-- YOUR ASSIGNMENT --
Output the whole listing exactly, with no pictures.
[[ RECORDED DATA, beginning ]]
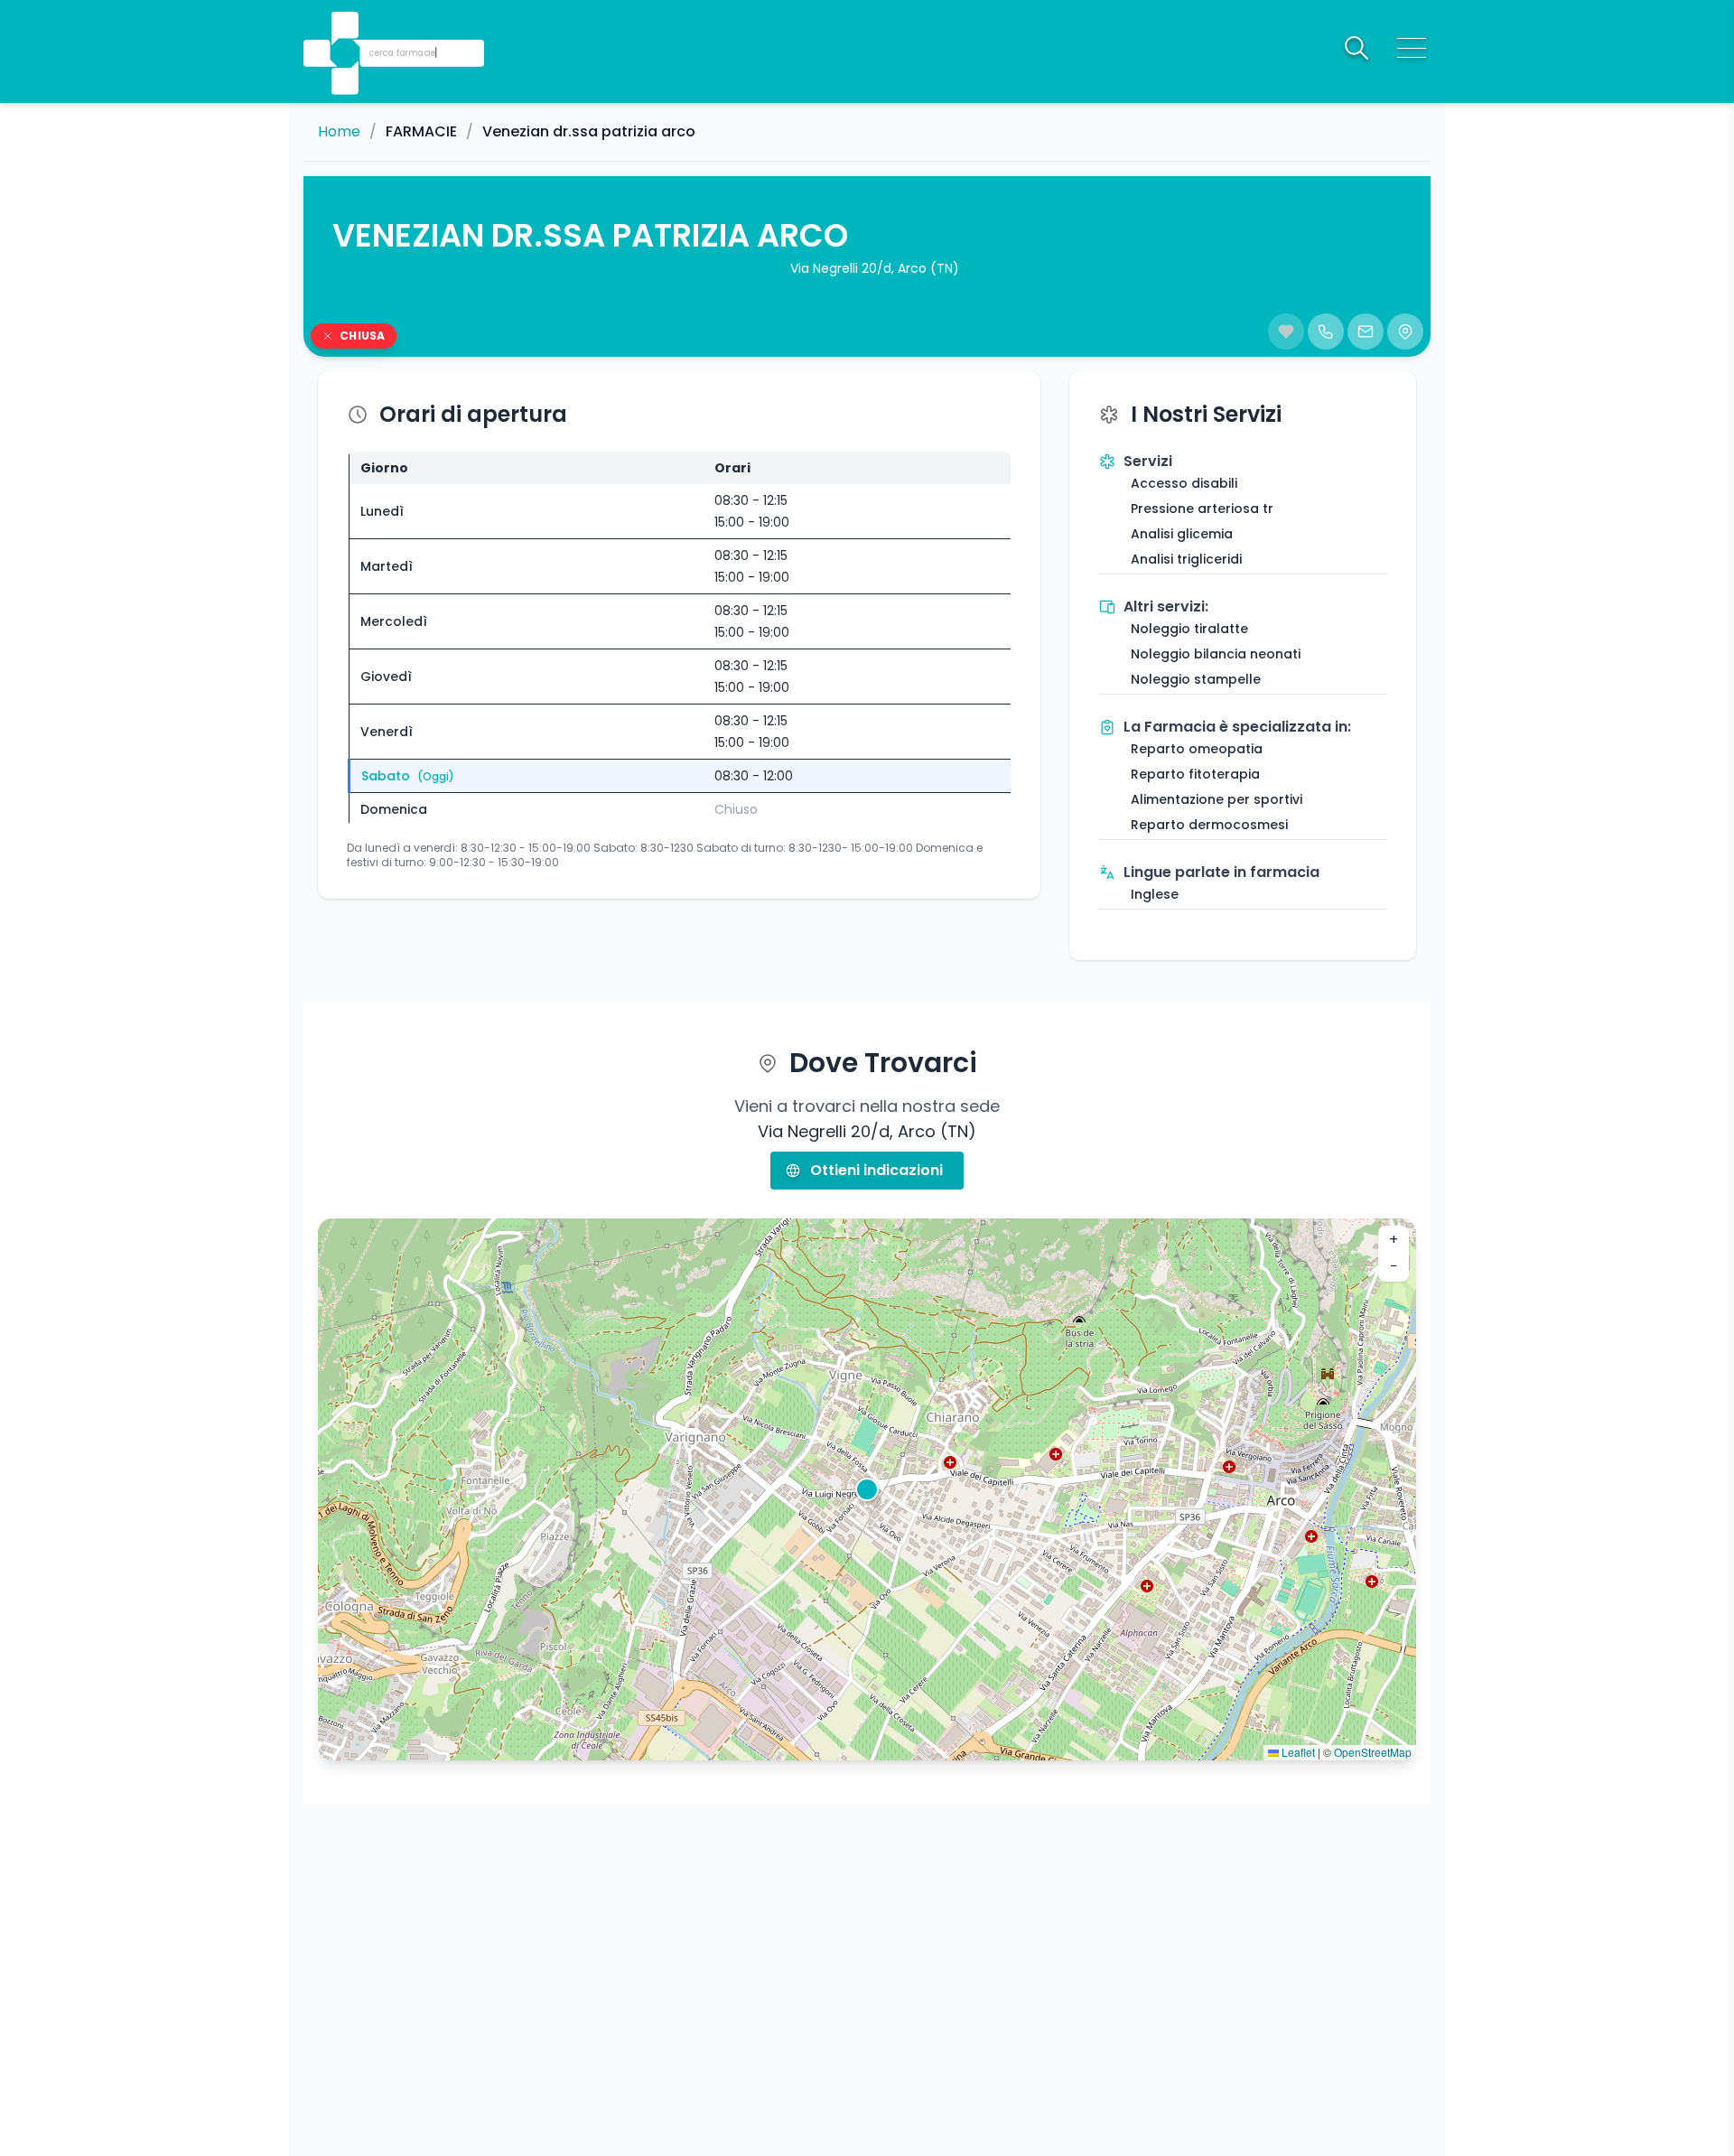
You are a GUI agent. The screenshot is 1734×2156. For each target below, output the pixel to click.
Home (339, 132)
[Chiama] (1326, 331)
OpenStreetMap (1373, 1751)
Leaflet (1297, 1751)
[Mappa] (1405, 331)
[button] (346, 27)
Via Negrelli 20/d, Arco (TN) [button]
[[ RECORDED DATA, end ]]
-- PROBLEM SOLUTION --
You are a GUI agent. The screenshot is 1734×2156. For each target below, output the pixel to click.
Home (339, 132)
[Chiama] (1326, 331)
OpenStreetMap (1373, 1751)
Leaflet (1297, 1751)
[Mappa] (1405, 331)
[button] (346, 27)
Via Negrelli 20/d, Arco (TN) [button]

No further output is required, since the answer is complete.